Start of INPUT

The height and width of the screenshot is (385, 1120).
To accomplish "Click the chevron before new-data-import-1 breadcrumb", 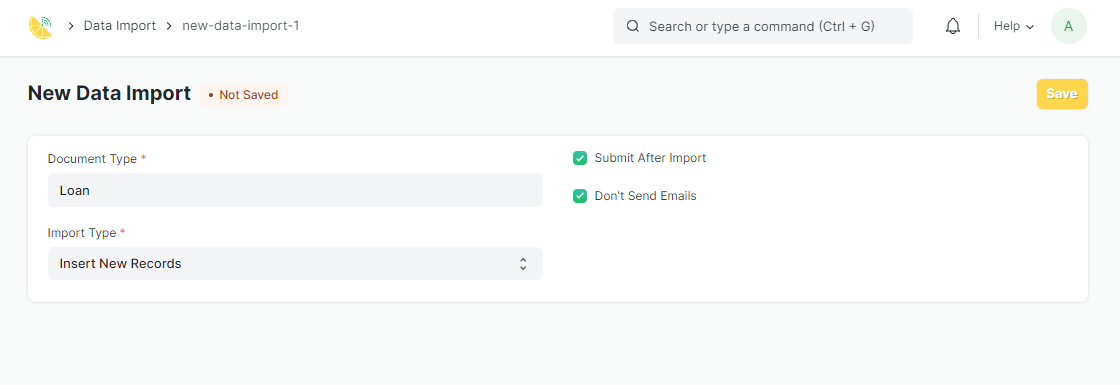I will pyautogui.click(x=169, y=26).
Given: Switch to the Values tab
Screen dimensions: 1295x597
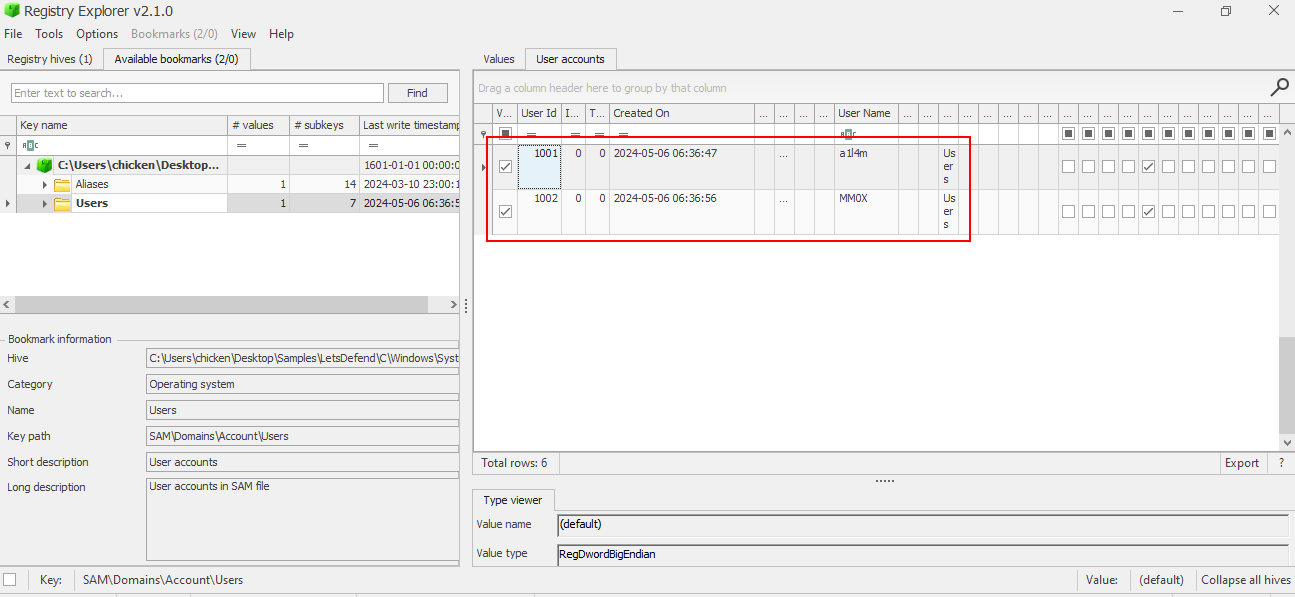Looking at the screenshot, I should pos(498,59).
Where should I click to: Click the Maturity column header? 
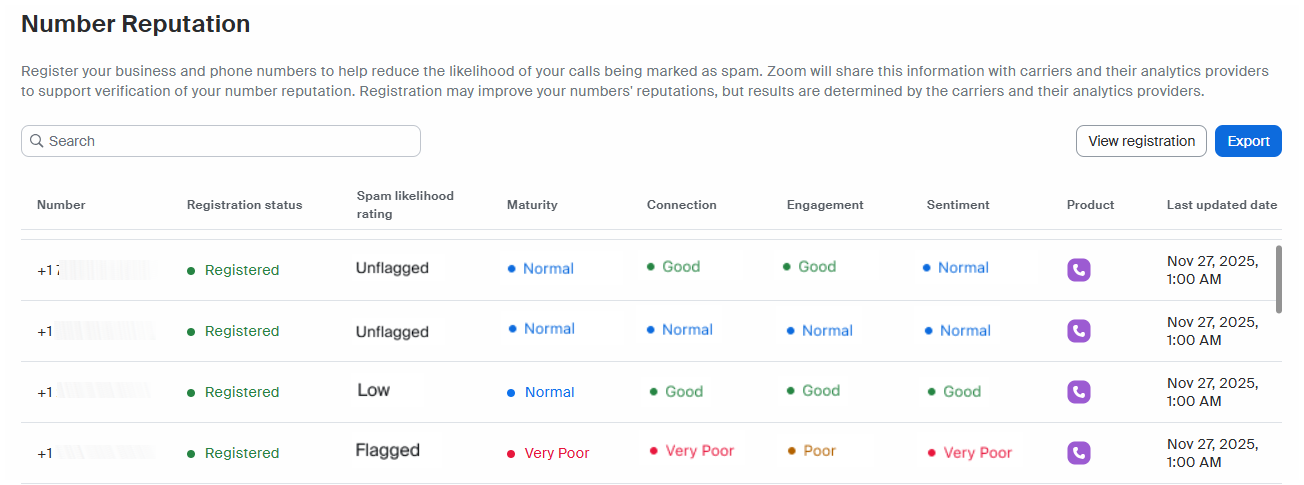point(532,205)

End of INPUT

**WRITTEN TASK**: Copy word for word the lines from the one containing "Given: Switch to the Values tab" through the end of the lines, both ends included, and leave the pictures out of your answer.

**TASK RESPONSE**:
Given: Switch to the Values tab
Screen dimensions: 1295x597
Looking at the screenshot, I should pos(498,59).
Where should I click to: Click the Maturity column header? 
point(532,205)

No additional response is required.